* Op-Ed: 'Amnesty' for Music File Sharing Is a Sham
By Fred von Lohmann
Senior Intellectual Property Attorney
Electronic Frontier Foundation.
(Note: this op-ed appeared in the September 10 issue of the LA Times)
Gee, wouldn't that make everyone happy...No one can hold a candle to the music industry when it comes to squandering an
opportunity. Having gotten everyone's attention by threatening to sue 60
million American file-sharers, flooding Internet service providers with more
than 1,500 subpoenas and on Monday suing hundreds of individual file-sharers
(or their parents) in federal court, the Recording Industry Assn. of America
has blown it again.
Here's what the RIAA has proposed as its "solution" to file-sharing: an
"amnesty" for file-sharers. Just delete the MP3s you've downloaded, shred
those CD-R copies, confess your guilt and, in return, the most change-
resistant companies in the nation will give you nothing.
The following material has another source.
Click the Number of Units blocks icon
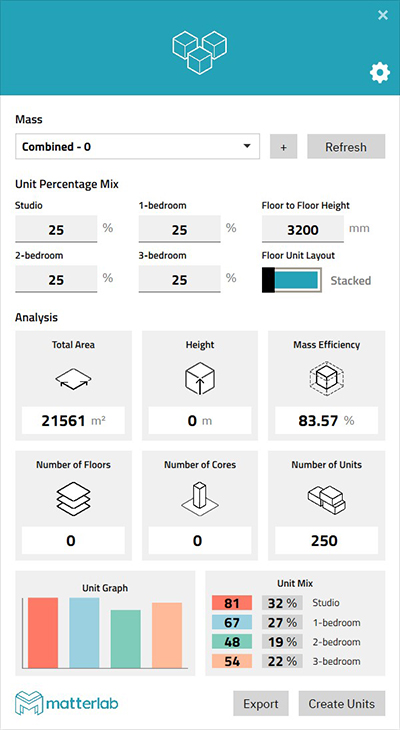The width and height of the screenshot is (400, 730). (x=326, y=500)

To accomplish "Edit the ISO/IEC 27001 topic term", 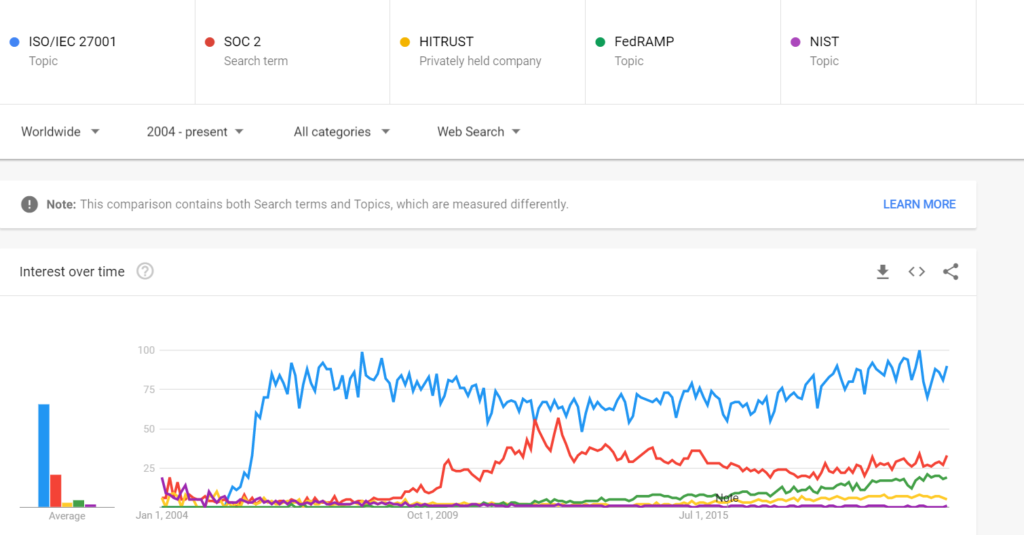I will coord(97,52).
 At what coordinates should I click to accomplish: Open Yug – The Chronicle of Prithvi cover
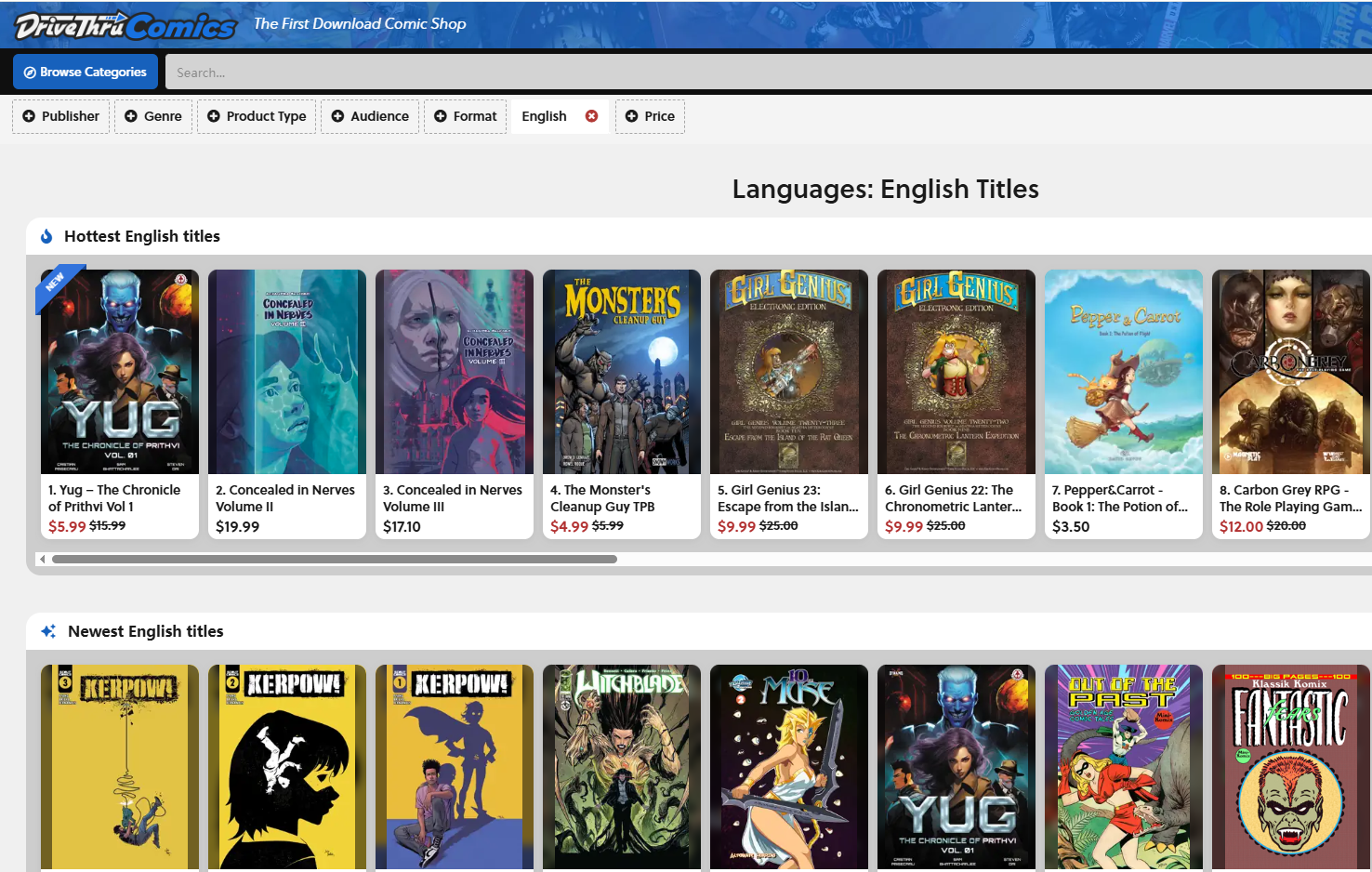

Oh, the RIAA promises
not to assist copyright owners in suing you. But its major-label members
reserve the right to go after you, as do thousands of music publishers and
artists like Metallica.
In other words, once you have come forward, you are more vulnerable to a
lawsuit, not less. This is more "sham-nesty" than "amnesty." What a waste.
Rather than trying to sue Americans into submission, imagine a real solution
for the problem. What if the labels legitimized music swapping by offering a
real amnesty for all file-sharing, past, present and future, in exchange for
say, $5 a month from each person who steps forward?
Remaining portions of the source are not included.